他认为迪纳摩完全可以成为各大联赛年轻球员提升竞争力的可靠平台。“20岁的塞尔希·多明格斯,即使不是世界最佳,也是最顶尖的年轻后卫之一。”他是在季前赛从巴塞罗那加盟的。丹尼·奥尔莫也曾走过类似的成长道路。刚满17岁的前波尔图边锋卡多佐·瓦雷拉,预计很快将从萨格勒布转会至巴萨。

博班的信念令人感触,但这种思路,真能让迪纳摩这样的俱乐部在精英球队差距日益拉大的足球世界中立足吗?“我相信假以时日一定可以,”他说道,并以亚特兰大为例,称其是通过明智决策崛起的俱乐部典范。

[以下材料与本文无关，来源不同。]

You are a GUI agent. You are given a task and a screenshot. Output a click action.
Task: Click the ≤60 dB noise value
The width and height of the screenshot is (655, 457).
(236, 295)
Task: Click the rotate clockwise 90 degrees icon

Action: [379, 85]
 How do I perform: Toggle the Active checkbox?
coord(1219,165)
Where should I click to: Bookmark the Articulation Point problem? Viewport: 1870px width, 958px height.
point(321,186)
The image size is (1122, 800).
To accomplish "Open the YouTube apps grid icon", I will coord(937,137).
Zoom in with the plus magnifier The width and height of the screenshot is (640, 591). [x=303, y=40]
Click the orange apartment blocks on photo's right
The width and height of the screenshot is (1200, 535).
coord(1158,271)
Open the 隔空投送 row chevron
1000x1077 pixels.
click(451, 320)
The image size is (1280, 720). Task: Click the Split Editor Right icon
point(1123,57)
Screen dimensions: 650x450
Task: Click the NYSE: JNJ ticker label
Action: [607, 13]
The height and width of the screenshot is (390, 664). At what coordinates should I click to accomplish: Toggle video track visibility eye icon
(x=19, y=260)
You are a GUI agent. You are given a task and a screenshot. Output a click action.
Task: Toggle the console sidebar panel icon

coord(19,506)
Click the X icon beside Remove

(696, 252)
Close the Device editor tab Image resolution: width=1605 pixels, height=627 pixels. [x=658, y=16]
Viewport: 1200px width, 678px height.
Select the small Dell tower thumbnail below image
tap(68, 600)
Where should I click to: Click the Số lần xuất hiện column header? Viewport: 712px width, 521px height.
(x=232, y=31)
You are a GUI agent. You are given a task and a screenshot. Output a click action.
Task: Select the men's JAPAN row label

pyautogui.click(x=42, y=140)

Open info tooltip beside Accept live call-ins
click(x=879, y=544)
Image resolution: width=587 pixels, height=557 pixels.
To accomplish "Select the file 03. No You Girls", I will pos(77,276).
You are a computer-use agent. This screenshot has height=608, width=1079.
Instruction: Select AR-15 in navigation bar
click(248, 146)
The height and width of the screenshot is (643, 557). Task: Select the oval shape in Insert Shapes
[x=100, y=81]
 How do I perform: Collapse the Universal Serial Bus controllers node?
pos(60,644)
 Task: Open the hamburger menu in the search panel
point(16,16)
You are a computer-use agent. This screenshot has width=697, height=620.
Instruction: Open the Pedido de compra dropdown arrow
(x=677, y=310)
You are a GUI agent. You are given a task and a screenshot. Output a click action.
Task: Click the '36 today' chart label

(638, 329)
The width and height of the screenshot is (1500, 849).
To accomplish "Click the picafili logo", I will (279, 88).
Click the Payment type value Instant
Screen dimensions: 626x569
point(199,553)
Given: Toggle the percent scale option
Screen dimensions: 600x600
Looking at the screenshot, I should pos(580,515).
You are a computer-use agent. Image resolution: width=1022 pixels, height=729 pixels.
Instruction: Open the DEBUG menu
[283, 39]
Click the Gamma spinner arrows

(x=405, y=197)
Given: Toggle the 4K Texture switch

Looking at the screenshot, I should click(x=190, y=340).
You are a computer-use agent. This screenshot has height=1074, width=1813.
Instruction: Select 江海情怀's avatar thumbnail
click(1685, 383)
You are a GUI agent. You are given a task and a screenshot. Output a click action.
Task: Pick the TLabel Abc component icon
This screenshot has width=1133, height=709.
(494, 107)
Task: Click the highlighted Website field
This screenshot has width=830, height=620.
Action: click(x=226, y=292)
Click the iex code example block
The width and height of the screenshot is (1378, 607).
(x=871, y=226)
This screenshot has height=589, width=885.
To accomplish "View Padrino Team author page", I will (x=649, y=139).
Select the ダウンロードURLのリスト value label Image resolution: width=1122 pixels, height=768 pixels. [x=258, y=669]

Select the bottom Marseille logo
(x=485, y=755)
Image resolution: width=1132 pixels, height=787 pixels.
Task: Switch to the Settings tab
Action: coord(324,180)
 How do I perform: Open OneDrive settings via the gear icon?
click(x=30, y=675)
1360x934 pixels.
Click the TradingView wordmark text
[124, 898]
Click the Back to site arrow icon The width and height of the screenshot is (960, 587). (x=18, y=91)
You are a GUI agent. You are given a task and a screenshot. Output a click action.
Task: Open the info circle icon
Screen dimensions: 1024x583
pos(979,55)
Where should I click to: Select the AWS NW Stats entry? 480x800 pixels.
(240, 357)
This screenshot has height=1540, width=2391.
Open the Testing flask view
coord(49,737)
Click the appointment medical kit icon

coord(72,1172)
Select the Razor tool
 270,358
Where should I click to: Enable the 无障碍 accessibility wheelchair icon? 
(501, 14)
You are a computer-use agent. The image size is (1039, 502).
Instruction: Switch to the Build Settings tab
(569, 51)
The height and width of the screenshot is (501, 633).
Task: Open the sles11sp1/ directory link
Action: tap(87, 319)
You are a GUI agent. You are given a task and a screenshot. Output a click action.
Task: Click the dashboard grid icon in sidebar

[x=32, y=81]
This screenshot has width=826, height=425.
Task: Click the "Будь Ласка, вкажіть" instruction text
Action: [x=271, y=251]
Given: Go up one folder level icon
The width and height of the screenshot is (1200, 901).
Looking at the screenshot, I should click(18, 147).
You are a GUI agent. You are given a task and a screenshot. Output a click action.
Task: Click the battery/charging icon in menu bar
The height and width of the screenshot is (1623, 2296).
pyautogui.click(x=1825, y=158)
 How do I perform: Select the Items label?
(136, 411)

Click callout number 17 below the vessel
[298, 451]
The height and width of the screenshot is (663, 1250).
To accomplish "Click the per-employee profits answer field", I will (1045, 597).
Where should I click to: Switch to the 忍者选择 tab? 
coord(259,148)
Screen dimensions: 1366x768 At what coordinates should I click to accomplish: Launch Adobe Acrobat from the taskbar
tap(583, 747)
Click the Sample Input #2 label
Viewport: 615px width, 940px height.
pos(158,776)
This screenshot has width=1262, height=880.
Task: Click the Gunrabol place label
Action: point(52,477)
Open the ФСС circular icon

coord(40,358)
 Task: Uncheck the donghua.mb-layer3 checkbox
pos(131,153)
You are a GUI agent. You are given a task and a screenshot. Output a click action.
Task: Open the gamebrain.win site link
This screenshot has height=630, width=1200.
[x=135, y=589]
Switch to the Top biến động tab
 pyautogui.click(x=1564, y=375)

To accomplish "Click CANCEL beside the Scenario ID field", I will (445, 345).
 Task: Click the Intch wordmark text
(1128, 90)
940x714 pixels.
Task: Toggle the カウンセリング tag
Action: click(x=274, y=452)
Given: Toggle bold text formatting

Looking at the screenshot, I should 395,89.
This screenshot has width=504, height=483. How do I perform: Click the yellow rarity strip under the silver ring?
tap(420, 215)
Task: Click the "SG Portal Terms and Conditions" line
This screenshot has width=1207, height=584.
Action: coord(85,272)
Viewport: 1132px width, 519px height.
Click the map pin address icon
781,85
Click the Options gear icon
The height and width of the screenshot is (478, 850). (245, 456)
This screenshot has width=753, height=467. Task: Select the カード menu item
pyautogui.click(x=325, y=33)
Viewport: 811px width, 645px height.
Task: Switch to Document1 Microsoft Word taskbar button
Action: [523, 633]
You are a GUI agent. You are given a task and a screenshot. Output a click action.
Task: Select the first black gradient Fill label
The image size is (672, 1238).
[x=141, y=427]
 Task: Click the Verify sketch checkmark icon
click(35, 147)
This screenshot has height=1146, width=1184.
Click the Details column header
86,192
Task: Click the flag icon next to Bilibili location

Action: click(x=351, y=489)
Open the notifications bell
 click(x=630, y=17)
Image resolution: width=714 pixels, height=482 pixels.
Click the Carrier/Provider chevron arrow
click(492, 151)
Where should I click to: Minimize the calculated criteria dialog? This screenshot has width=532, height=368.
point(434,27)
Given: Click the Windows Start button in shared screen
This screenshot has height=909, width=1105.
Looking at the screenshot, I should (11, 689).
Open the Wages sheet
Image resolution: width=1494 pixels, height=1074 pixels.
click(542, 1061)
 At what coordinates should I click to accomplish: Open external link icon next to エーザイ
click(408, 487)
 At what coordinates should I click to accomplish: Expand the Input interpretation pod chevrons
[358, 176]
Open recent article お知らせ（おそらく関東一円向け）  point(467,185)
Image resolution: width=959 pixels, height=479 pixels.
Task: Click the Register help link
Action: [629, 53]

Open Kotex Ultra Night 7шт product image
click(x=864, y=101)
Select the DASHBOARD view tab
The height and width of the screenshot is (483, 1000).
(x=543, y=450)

他没有批评全新的欧洲赛事体系,认为欧足联的执行工作值得肯定。不少核心人士承认,正是博班在与执委会的长期讨论中,将新欧冠的小组赛场次从10场减至现在的8场。同样,在国际足联任职期间,博班是世俱杯的主要倡导者之一,但他主张的是24支球队参赛、为期18天的赛制,采用三队小组形式,淘汰赛若平局直接进入点球大战。谈到当前的世俱杯形式,他忍不住批评:“32支球队、30天赛程,这简直是在‘摧残’球员。”

博班一边抽着雪茄,一边热情讨论这些话题,其中还包括他眼中的“另一个致命问题”——加时赛。这不禁让人担心,这位能影响足球走向的人物是否过早被权力中心遗忘。切费林很可能在2027年无人竞争的情况下连任欧足联主席,即便在如此高度管控的政治环境中,博班仍有不少支持者。难道他不会再次心动回归吗?“不,绝对不会。我很清楚。有很多人,非常多的人,常给我打电话。但这里是我足球生涯的起点,也将是终点。而且是我最热爱、最敬重的地方。这份情感,我无法带到别处。所以,还有什么可求的呢?还有什么比这更完满的呢?”

此时,薄雾已完全覆盖马克西米尔球场。正是在这里,1990年5月,萨格勒布迪纳摩对阵贝尔格莱德红星的比赛中爆发暴力冲突,博班飞踹警察,从此成为民族英雄。与某些解读不同,这一事件并未引发血腥的南斯拉夫战争,但一夜之间,他成了克罗地亚抵抗力量的精神象征。次年,克罗地亚宣布独立。

“那是集体的一刻,无关我个人。那是克罗地亚年轻人的集体觉醒。我们从未感到如此巨大的不公,于是团结起来为克罗地亚的事业抗争。我们是叛逆者,是抵抗者,但真正的英雄,是那些为我们的自由浴血奋战的人。他们比我伟大得多。那天,我为我们骄傲,为年轻人骄傲,为我们的抗争姿态骄傲。我们想要什么?自由。我们做了正确的事。这与民族主义无关,与克罗地亚和塞尔维亚之间的仇恨无关,只关乎正义与自由。”

早在国际足联向他发出邀请之前,博班就已取得历史学学位,当过记者,并拓展了商业领域的事业。“或许是前南斯拉夫的动荡局势,促使我钻研历史吧,”他说。他从历史中学到了什么?“人性从未有过太大改变。变化的只是我们所处的环境、社会形态和物质条件。古希腊人与今天的我们,有着相同的困惑、相同的问题和相同的恐惧。”

没有什么能改变博班。“你可以读一百万本书,拿一百个学位,但我的灵魂深处,始终是个足球运动员,”他说。有时,他会带上球鞋,和卡佩利亚斯一起去学院的球场。膝盖中的软骨几乎消耗殆尽,但他仍会和U14、U15的少年们一起踢球,要是尝试与U17的孩子同场,就有点力不从心了。

“我现在的样子,大概没什么激励作用吧,”他笑道,“我从不防守,总是在场上扮演‘小丑’的角色。但从我四五岁起,我就相信,如果我来到这个世界有什么使命,那就是踢球。直到现在,我内心最纯粹的部分,依然是那个热爱足球的孩子。”